EXERCISE REQUIREMENTS →
Turn the lines below, from the first one through the one containing "pyautogui.click(x=331, y=36)", inclusive, into a Markdown table with the columns Row and Line. Skip blank lines and leave the pictures out.

DATASET EXCERPTS →
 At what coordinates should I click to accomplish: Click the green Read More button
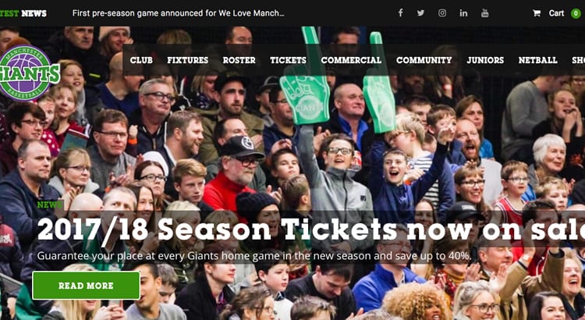(x=86, y=286)
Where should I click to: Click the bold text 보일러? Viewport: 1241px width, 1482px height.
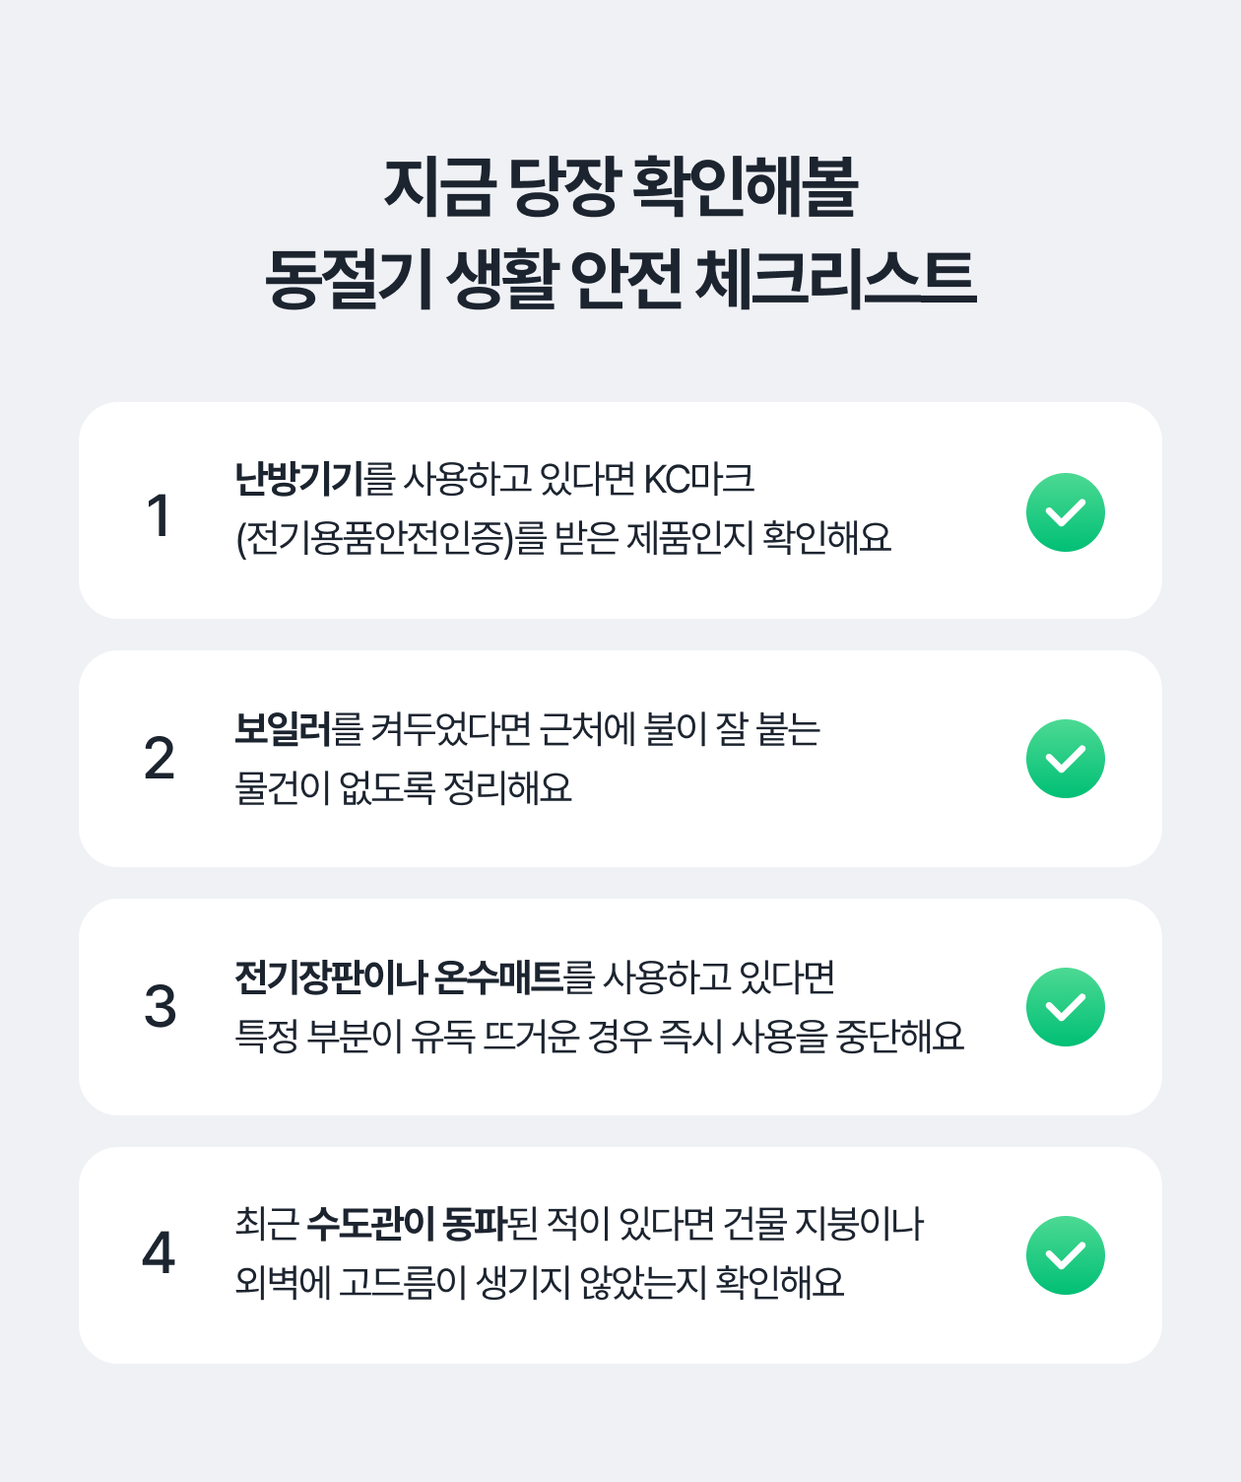[x=283, y=729]
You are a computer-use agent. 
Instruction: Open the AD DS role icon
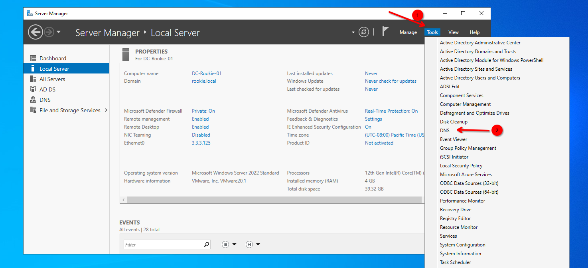point(33,89)
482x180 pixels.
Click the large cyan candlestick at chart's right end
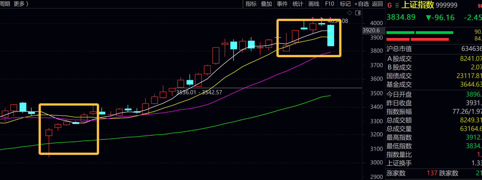pyautogui.click(x=331, y=36)
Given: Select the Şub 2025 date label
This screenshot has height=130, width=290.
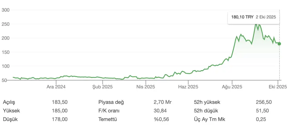Looking at the screenshot, I should (102, 87).
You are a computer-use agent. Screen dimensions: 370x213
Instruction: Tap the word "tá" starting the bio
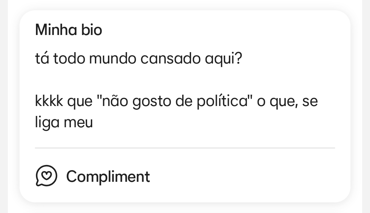42,59
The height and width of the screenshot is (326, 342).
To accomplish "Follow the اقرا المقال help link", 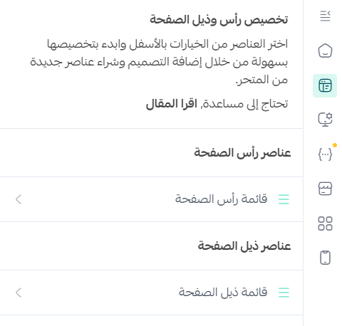I will pyautogui.click(x=172, y=104).
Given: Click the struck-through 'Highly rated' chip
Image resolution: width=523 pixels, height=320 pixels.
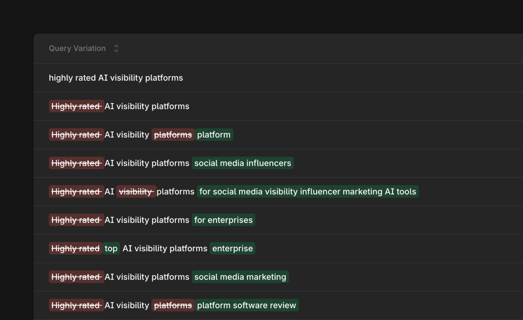Looking at the screenshot, I should coord(76,106).
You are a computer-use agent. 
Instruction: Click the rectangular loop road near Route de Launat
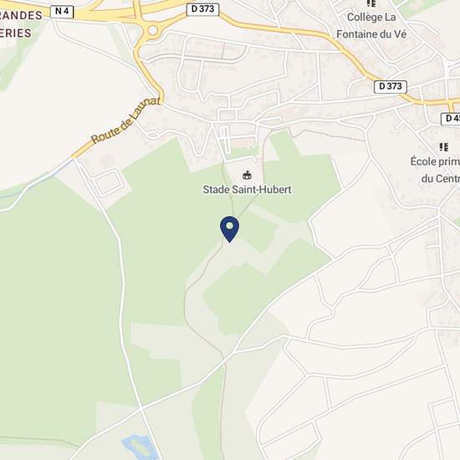109,183
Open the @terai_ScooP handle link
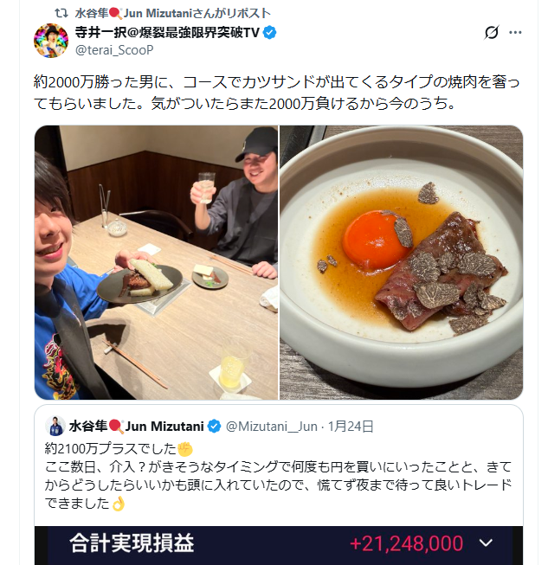 (114, 49)
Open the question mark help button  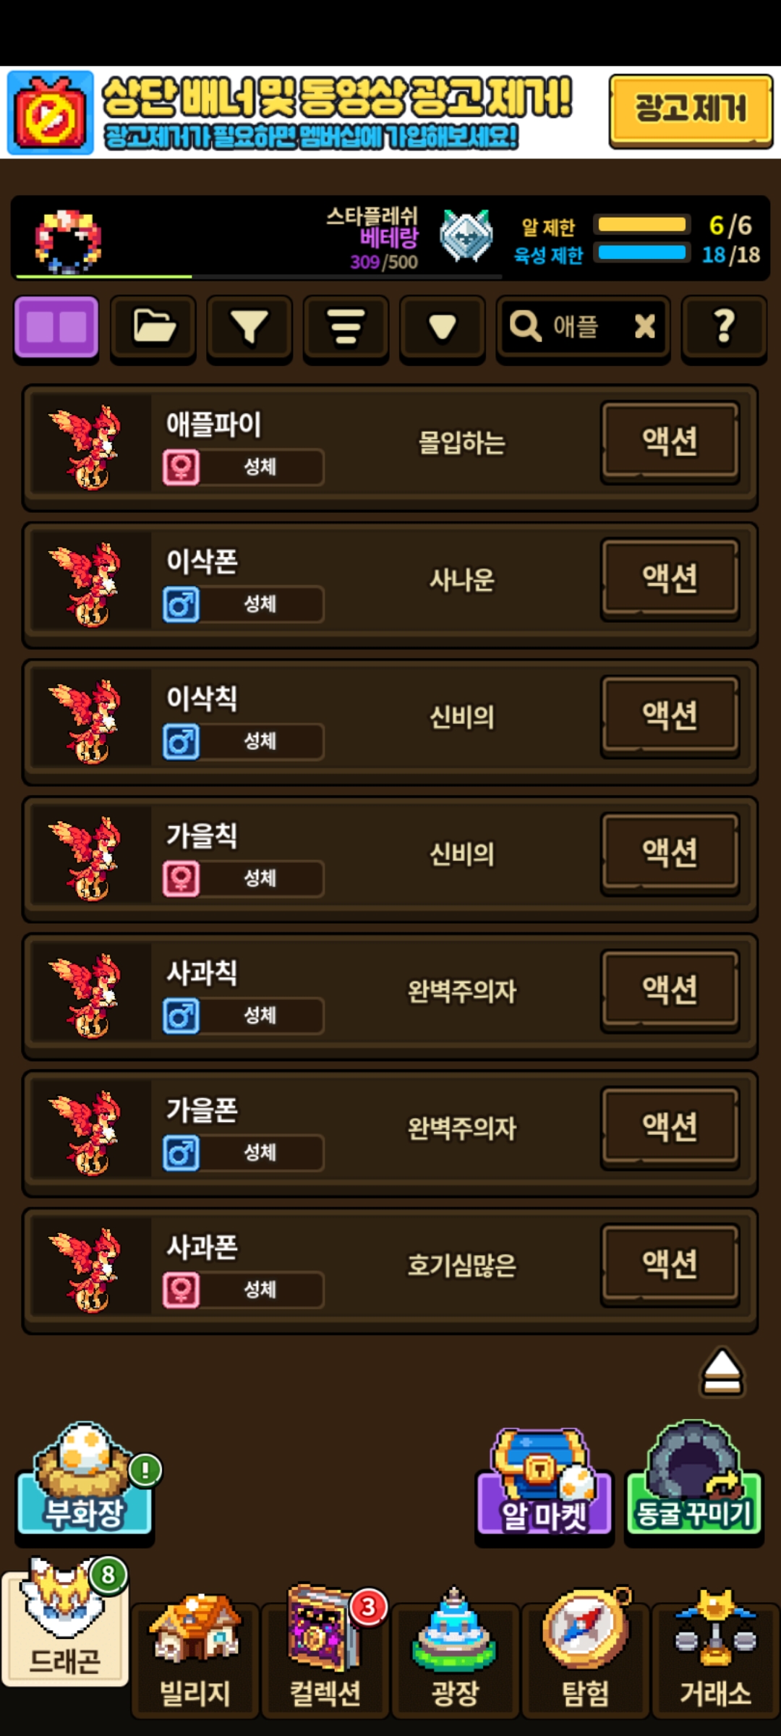coord(724,328)
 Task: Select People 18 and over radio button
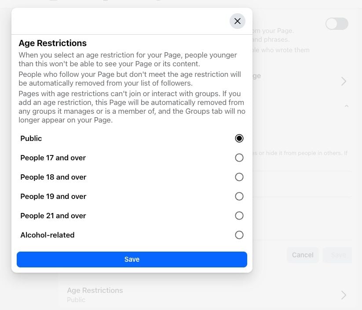point(239,177)
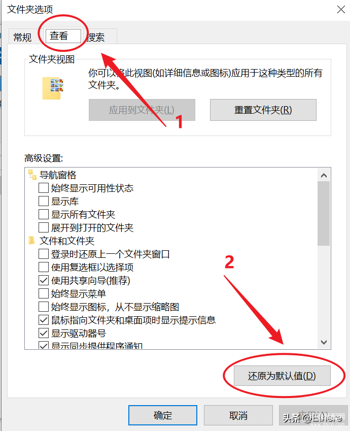Select the 查看 tab
The width and height of the screenshot is (350, 431).
63,36
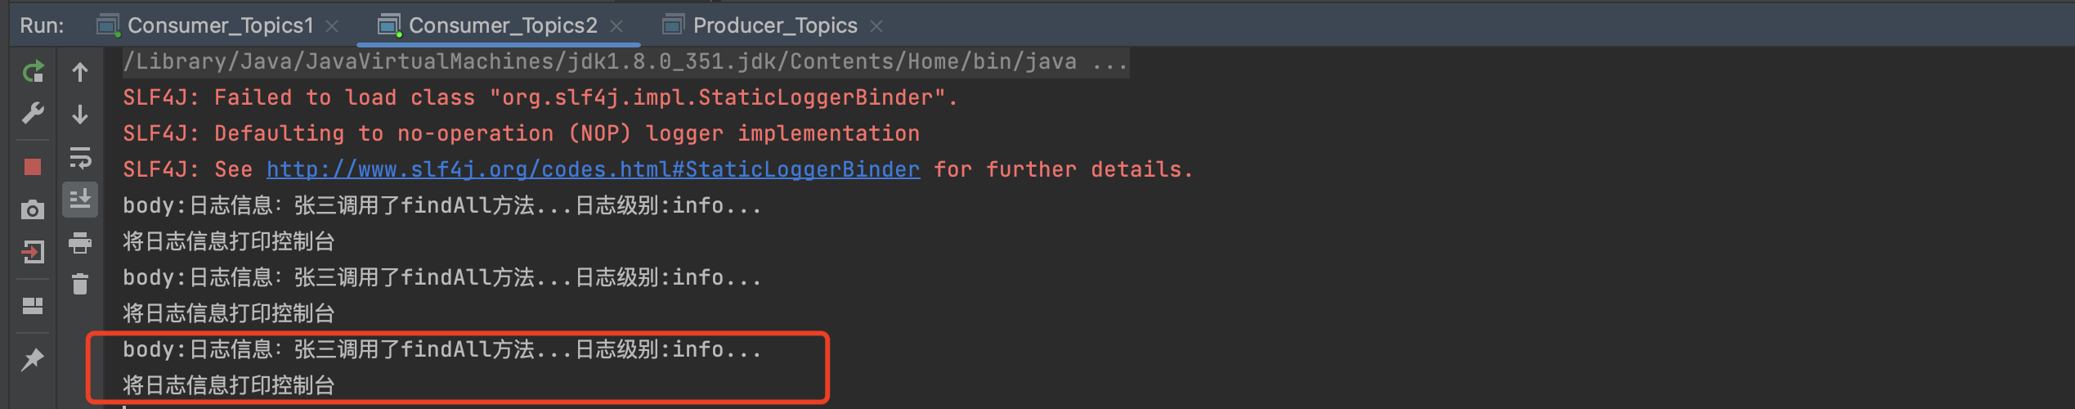This screenshot has width=2075, height=409.
Task: Toggle soft-wrap in console
Action: [x=80, y=157]
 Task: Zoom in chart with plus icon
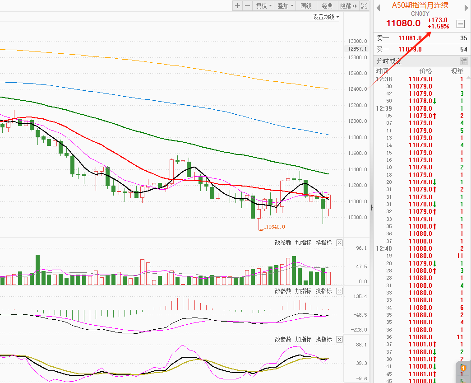coord(238,6)
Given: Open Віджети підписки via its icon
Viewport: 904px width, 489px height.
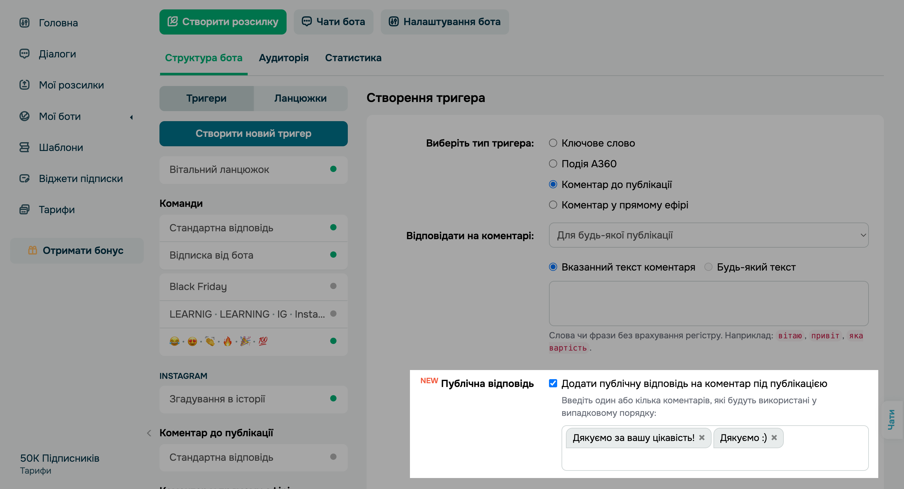Looking at the screenshot, I should tap(25, 178).
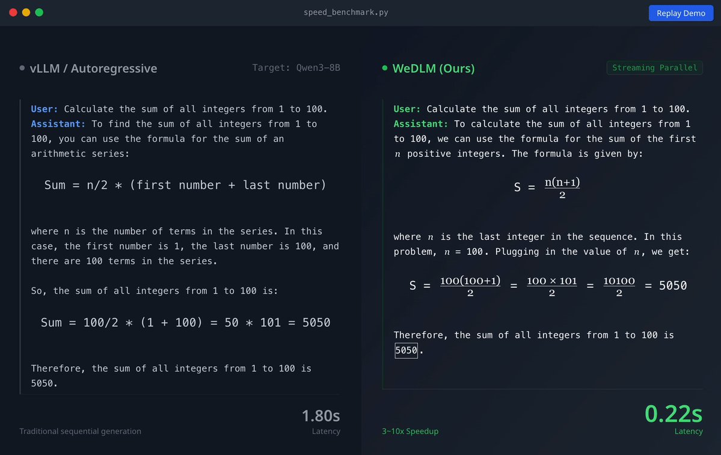
Task: Select the vLLM / Autoregressive heading
Action: [x=93, y=69]
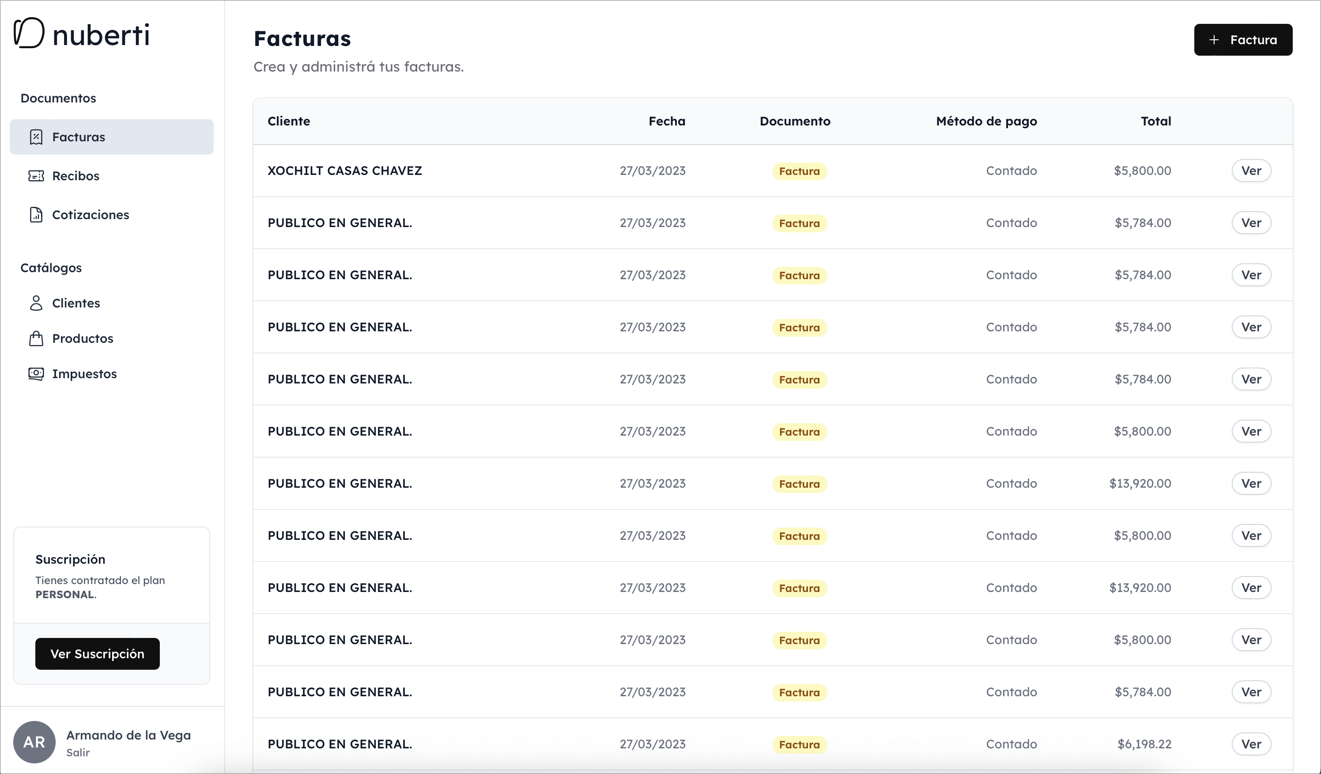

WORKED ANSWER →
| Row | Line |
|---|---|
| 1 |  At what coordinates should I click to accomplish: Click the green Read More button |
| 2 | (x=86, y=286) |
| 3 | Where should I click to: Click the bold text 보일러? Viewport: 1241px width, 1482px height. |
| 4 | [x=283, y=729] |
| 5 | You are a computer-use agent.  |
| 6 | Instruction: Open the AD DS role icon |
| 7 | point(33,89) |
| 8 | 482x180 pixels. |
| 9 | Click the large cyan candlestick at chart's right end |
| 10 | pyautogui.click(x=331, y=36) |